Um...what?
Matt took a deep breath. “I swore I’d only ever do this once in my life. For my girl.” He pointed to Brooklyn. “But it’s time to break out the pipes and dance moves for one of my best friends. Love you, man.”
Tanner smiled. “This is going to be amazing.”
“Here’s to the happy couple,” said Matt. He pulled a Band-Aid out of his pocket and put it on under his eye.
And then Hot in Herre by Nelly started playing. Matt started singing in place of Nelly. It was terrible, yet amazing at the same time.
Matt pulled on his collar to show that he was hot and twirled around. He shimmied and then pointed to Rosalie. She copied the move.
It was hilarious. But...Hot in Herre? What did this have to do with Tanner and my love story?
But then Spaceboy carried out a table. With a tablecloth and an unlit candle. Rosalie and Matt sat down at the table.
No.
Rosalie knocked the unlit candle onto the table into a bowl of oil that I very much hoped was empty. She screamed at the top of her lungs as Matt kept singing. Then she pulled on the tablecloth, making the “flaming” oil hit Matt right in the junk.Some pyrotechnics went off behind him, symbolizing his flaming pants.

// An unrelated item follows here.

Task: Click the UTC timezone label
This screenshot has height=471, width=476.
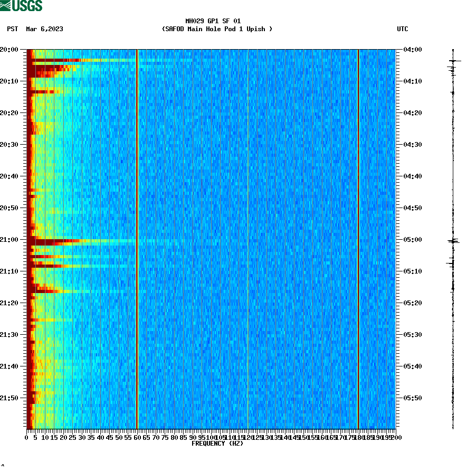Action: [404, 30]
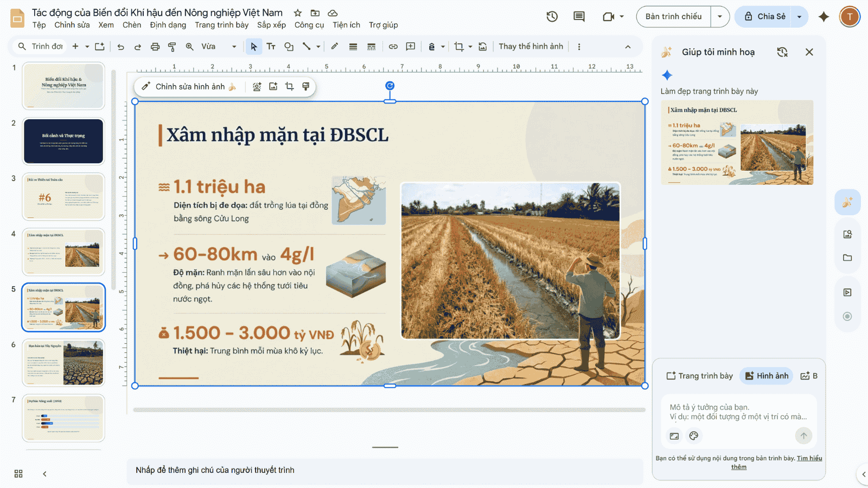Expand the Chia sẻ options arrow

click(799, 17)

They were reenacting the OG Incident.Fuck my life.
Matt dropped the mic and screamed at the top of his lungs. The same ear-piercing, super high-pitched scream that came out of his mouth at the restaurant.
Tanner was laughing so hard.
Actually, everyone was laughing.
Which made it easier for me to laugh too. The incidents were in the past. It was time I started laughing at them. And the OG Incident had been the start of my dating journey.
Rosalie fell to her knees and pretended to pat the front of Matt’s pants while the music kept playing.
Okay. Hot in here. I got it. Hot as in flames. Cute.
Tanner put his arm around my shoulders. “I’m glad we didn’t erase our memories of the incidents. Or else this would have been very confusing.”
I laughed. “True.”
The song ended and Nigel and Chastity ran up on stage as Matt and Rosalie exited.
One Way or Another by Blondie started playing. And surprisingly, Nigel was the one singing it instead of Chastity.
I laughed. “A stalker song. Perfect.” I lightly shoved Tanner’s shoulder.
“It is perfect. For you.”
I shook my head and watched Nigel and Chastity on stage. Chastity sat down on a bench that Spaceboy had brought out. She pulled some binoculars out of her purse.
“You were saying?” asked Tanner.
But then Nigel pulled on a trench coat and a fake mustache.
“Youwere saying?” I looked up at Tanner.
He laughed.
Nigel started chasing Chastity around the stage. But it was really more of a dance than a chase. It was quite elegant.
Nigel kept changing his disguises. Colorful tuxedos. Normal billionaire tuxedos. His Francois the waiter costume that Tanner had borrowed. And lederhosen, which did not make sense for Tanner. But totally made sense for Nigel. Nigel threw himself against the wall and Chastity pretended she couldn’t see him.